What is expected
Where the data below begins, start retyping exactly, and end on the line with "Task: Click Downloads", which is included; no picture goes in.

---------- Input

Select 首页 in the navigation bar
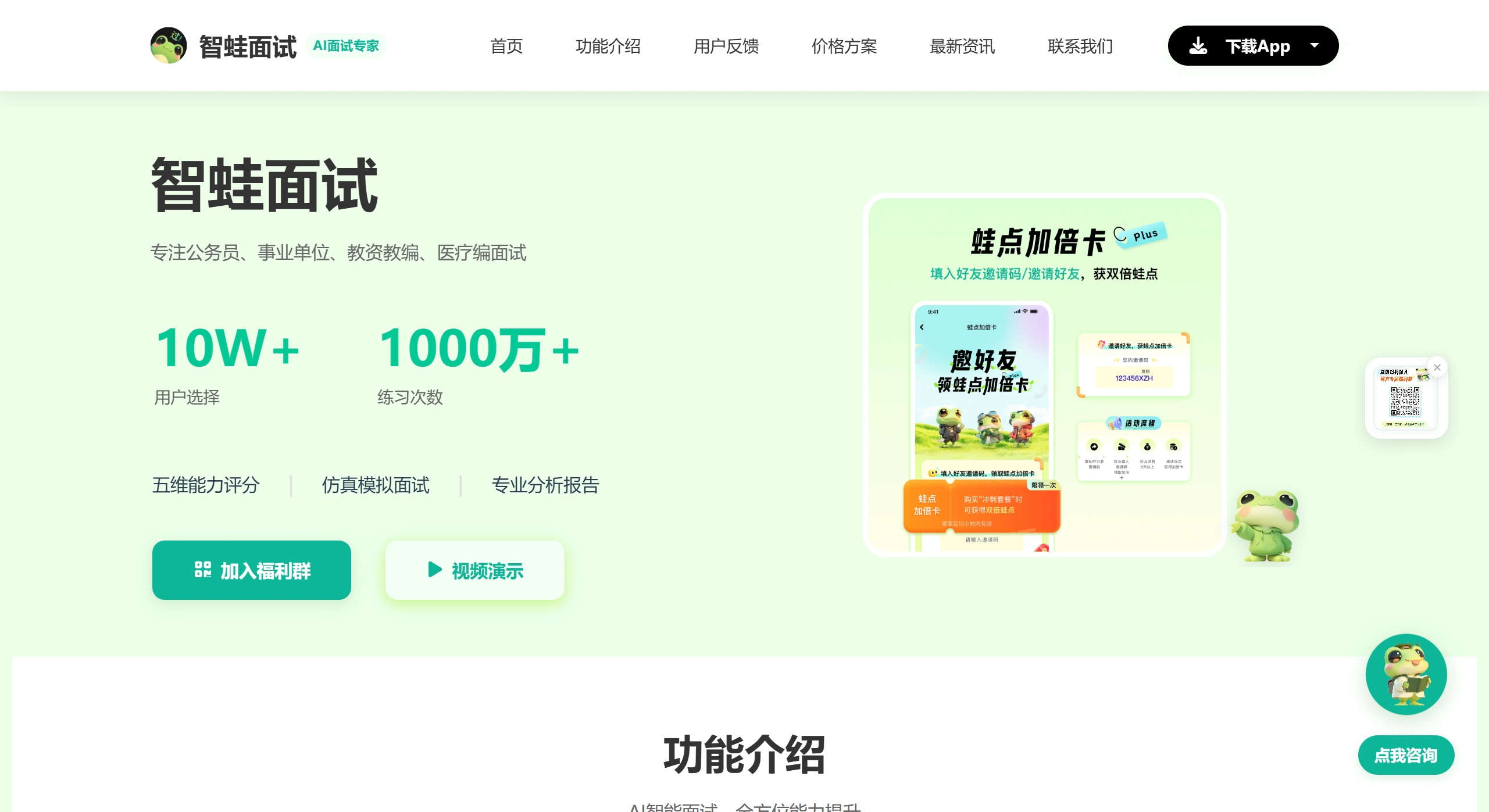pos(506,46)
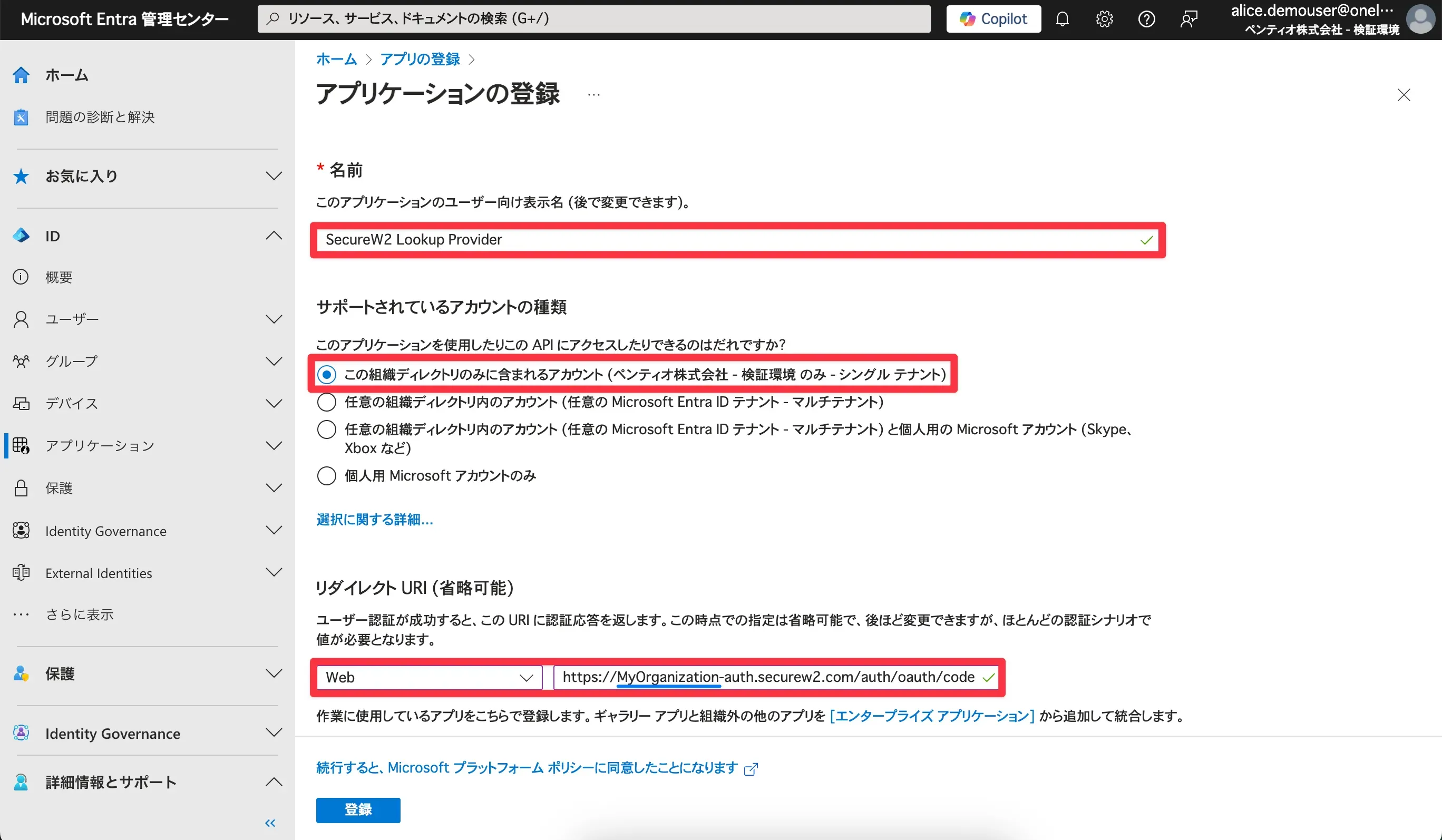Click the ホーム home icon in sidebar
Screen dimensions: 1442x840
21,75
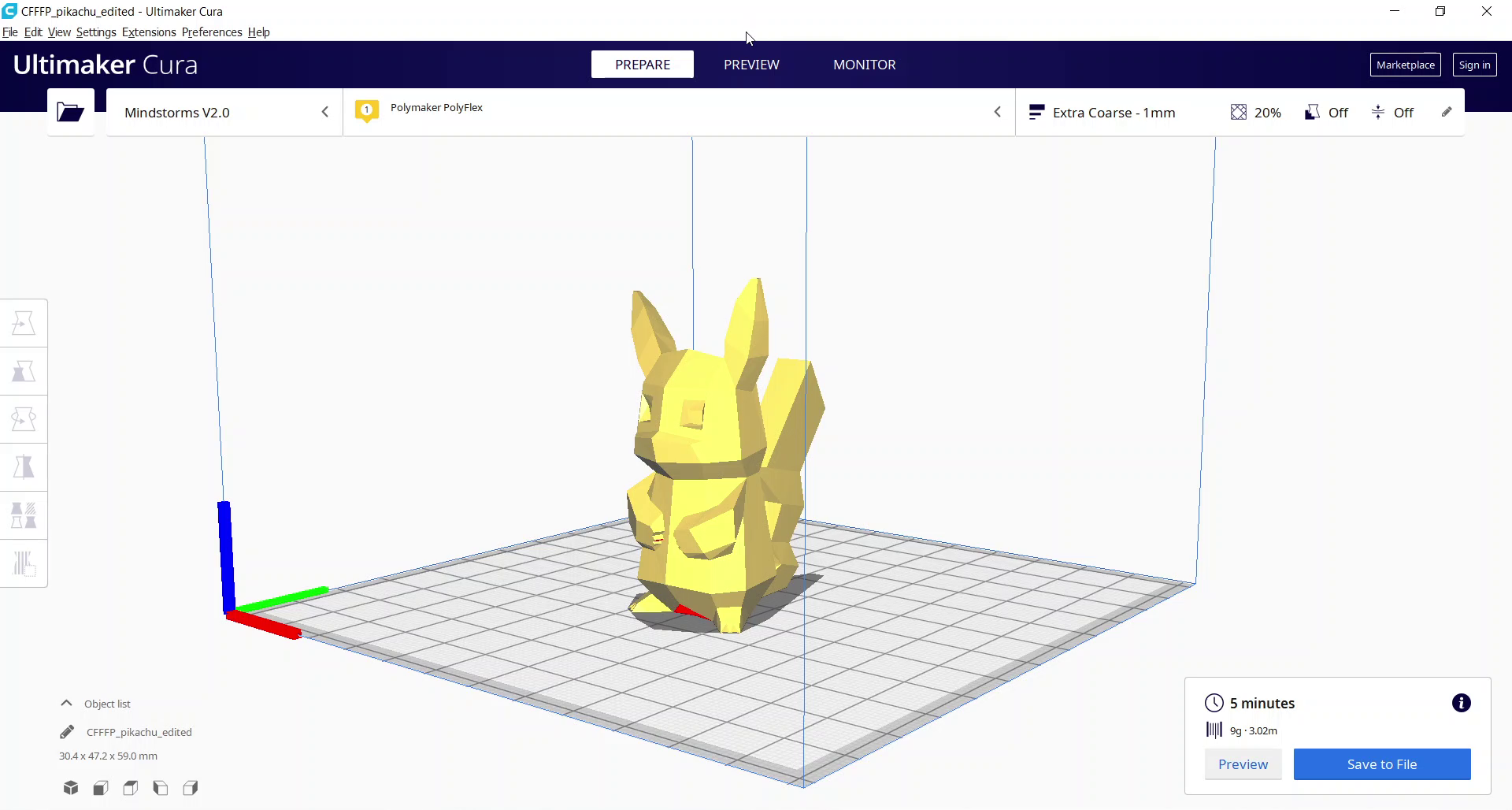Select the Mirror tool
The image size is (1512, 810).
[x=24, y=467]
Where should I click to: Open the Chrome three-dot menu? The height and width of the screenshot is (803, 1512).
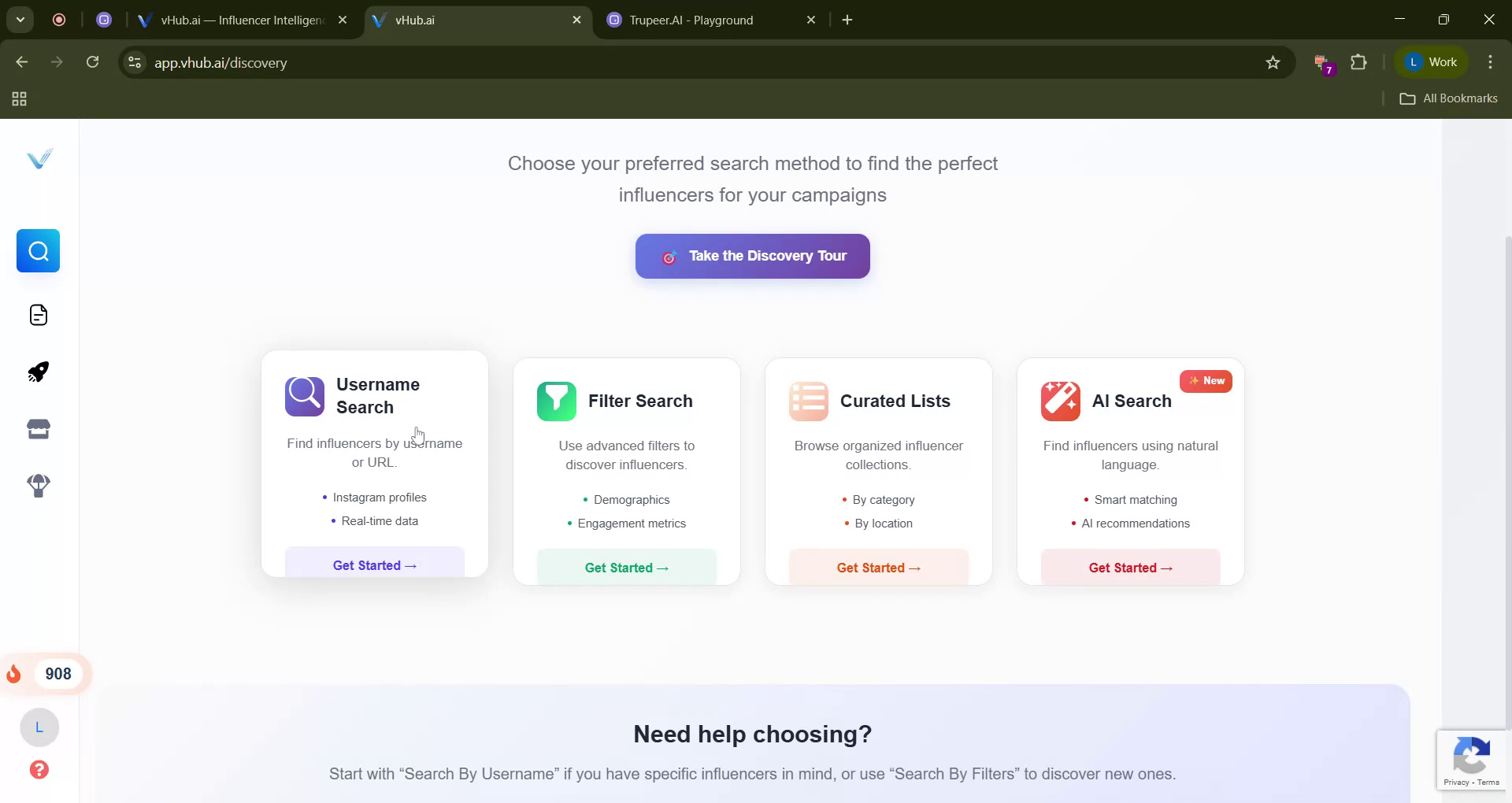(x=1490, y=62)
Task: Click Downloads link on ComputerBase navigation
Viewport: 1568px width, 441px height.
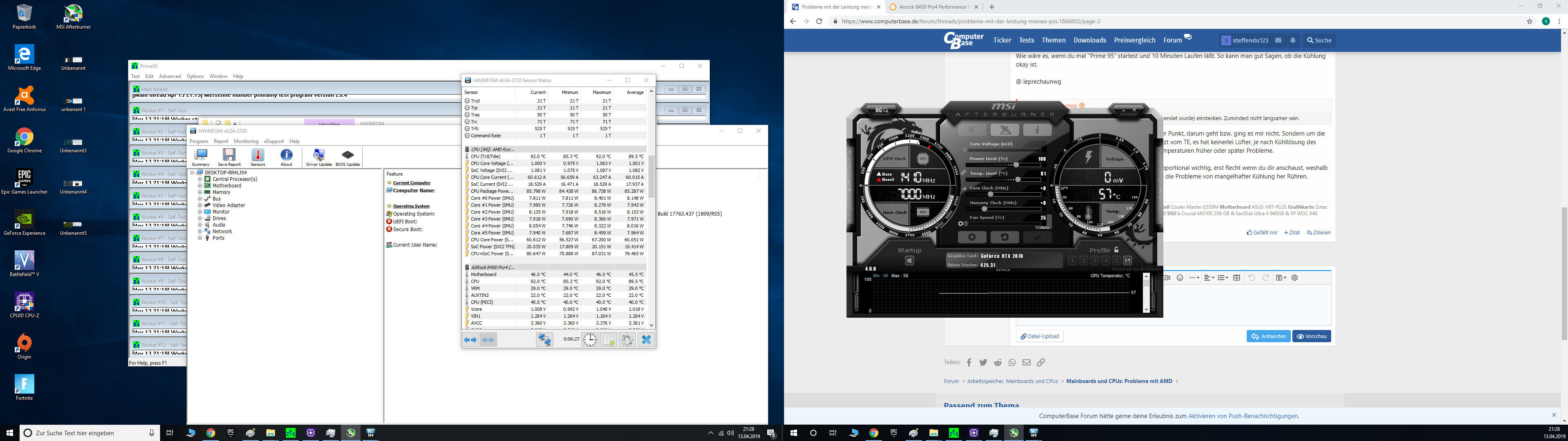Action: (x=1089, y=40)
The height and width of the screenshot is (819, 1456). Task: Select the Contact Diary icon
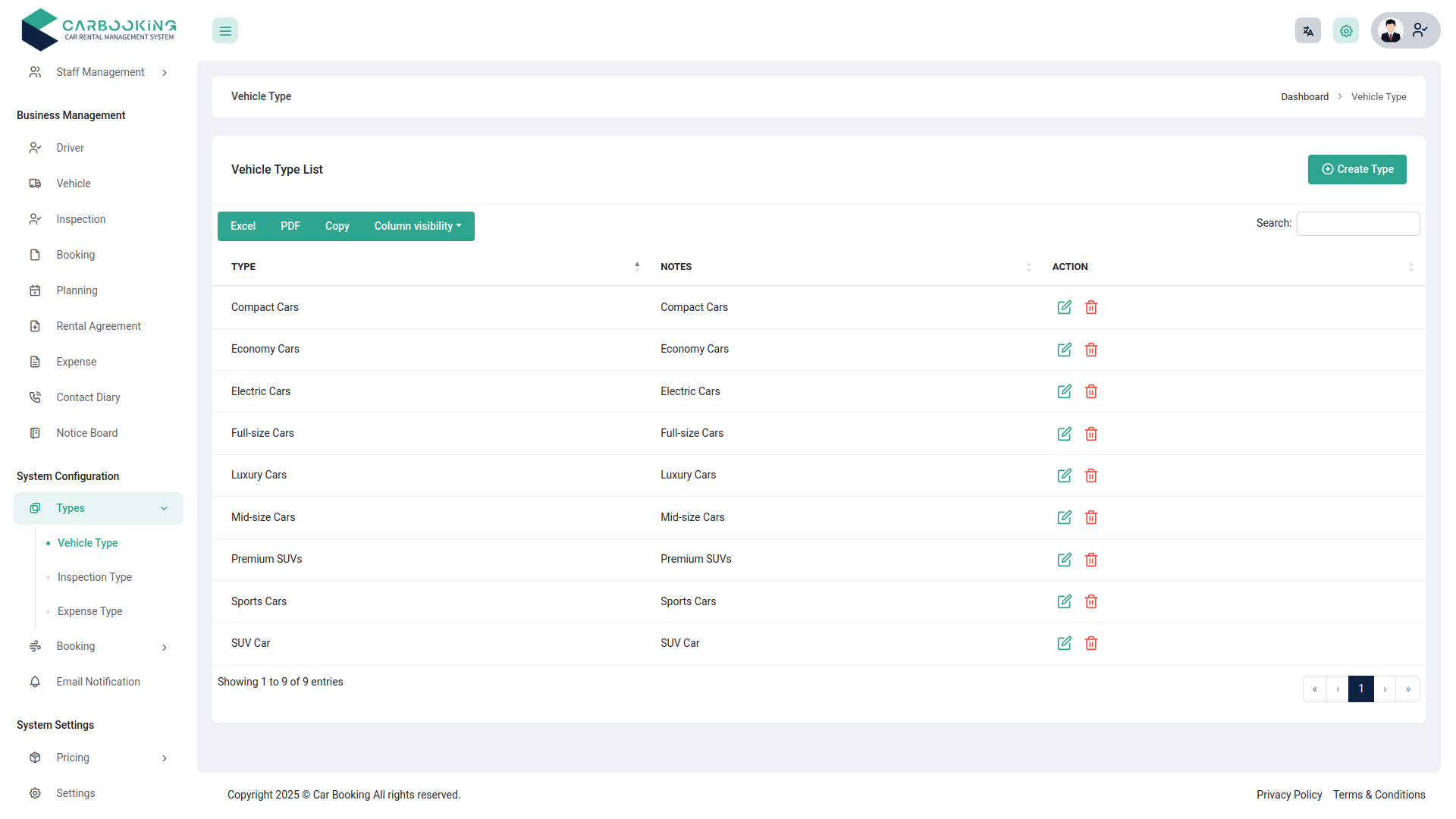35,397
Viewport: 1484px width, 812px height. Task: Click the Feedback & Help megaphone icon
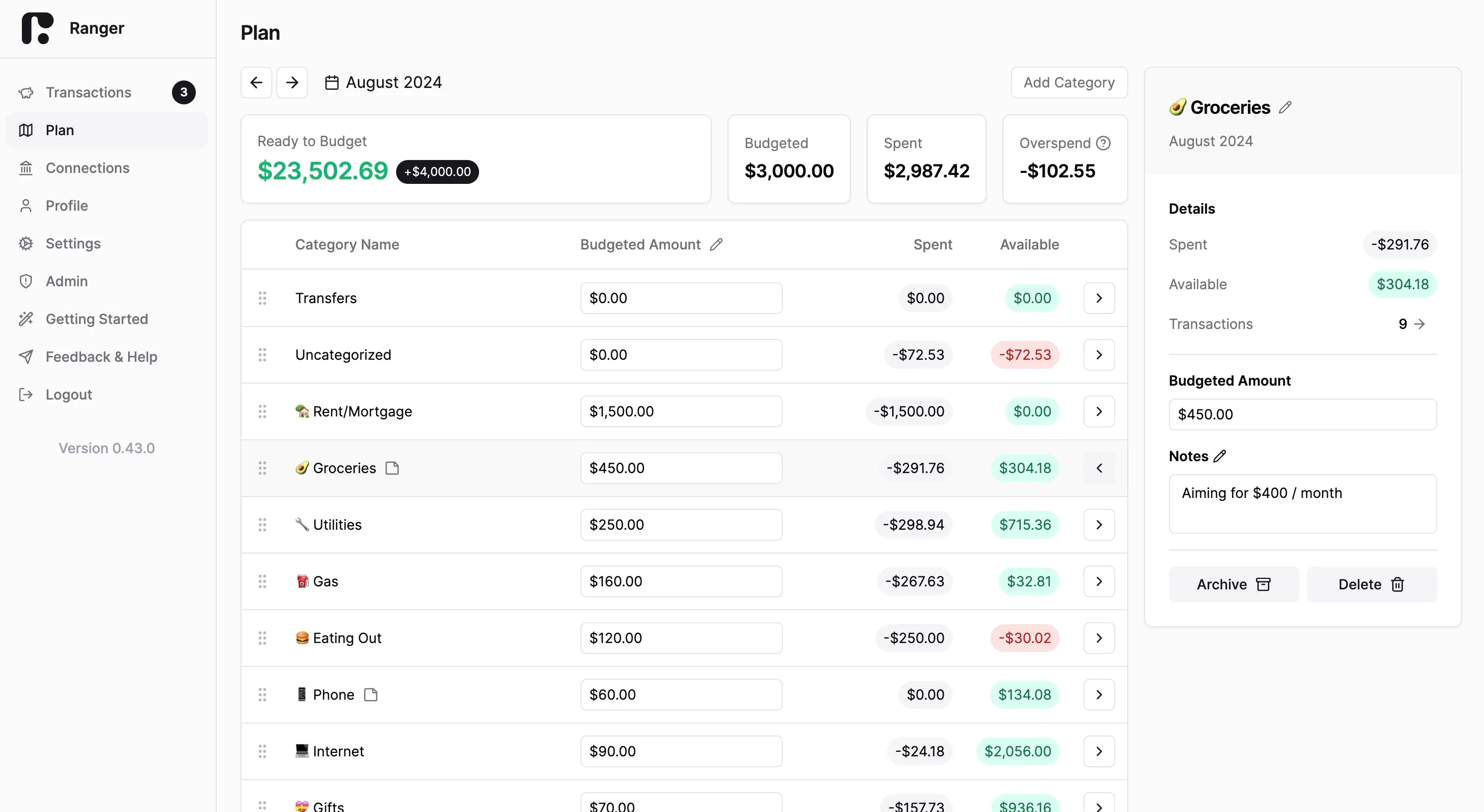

--------------------

Task answer
Select 首页 in the navigation bar
pos(506,46)
Click the ホーム home icon in sidebar
Screen dimensions: 1442x840
21,75
Select the Mirror tool
The image size is (1512, 810).
[x=24, y=467]
Where should I click to: Open the Chrome three-dot menu? The height and width of the screenshot is (803, 1512).
(x=1490, y=62)
Task: Click Downloads link on ComputerBase navigation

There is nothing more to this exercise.